Selain pandemi, tantangan yang kini dihadapinya dalam dunia fotografi adalah persaingan konten digital. Kini semua orang bisa menjadi fotografer, hanya dengan bermodalkan kamera ponsel.

Tantangan semakin besar ketika media sosial menimbulkan ketimpangan sendiri. Influencer dengan ratusan juta followers memiliki rate card yang fantastis, sementara penulis konten, copywriter, desainer, dan fotografer tak jarang memiliki upah yang minim.

“Secara umum, tantangan bagi fotografer profesional terhadap pengguna hp itu berbeda-beda menurut genrenya. Tapi kembali lagi kemampuan fotografi dan kebutuhan konten itu beda-beda pada individu masing-masing,” kata Anto.

Ia mencontohkan memotret suatu makanan dengan ponsel. Orang awan akan langsung memotretnya saja asal bagus baginya. Namun dalam dunia fotografi profesional, ada teknis pengambilan foto makanan dan pesan yang akan disampaikan dari setiap foto.

Di sisi lain, konten digital yang ada di media sosial saat ini tidak semuanya ramah untuk disabilitas. Termasuk konten-konten foto. Sangat sedikit konten foto yang menyediakan deskripsi bagi difabel netra.

“Kalau gambar seperti desain, foto, lukisan dan lain-lain di media sosial apakah difabel netra bisa tahu deskripsi gambar? tentu tidak bisa karena masalah fitur di gawai yang dimilikinya,” jelas dia.

Kesulitan juga dialami oleh Anton sendiri. Ia mengatakan, tidak semua konten bisa dinikmati kalangan tuli.

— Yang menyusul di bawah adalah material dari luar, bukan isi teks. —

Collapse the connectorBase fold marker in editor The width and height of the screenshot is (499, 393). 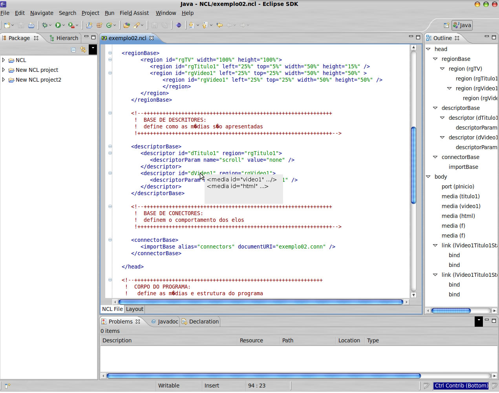pos(110,240)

“Untuk kalangan tuli sendiri contohnya video konten yang walau sudah tersedia akses subtitle tetapi tidak semua video ada akses itu,” imbuh Anto.

Di zaman kecanggihan teknologi seperti sekarang, akses terhadap konten digital adalah hak semua orang. Maka, membuat karya yang bisa diakses semua orang merupakan tersendiri bagi dunia digital.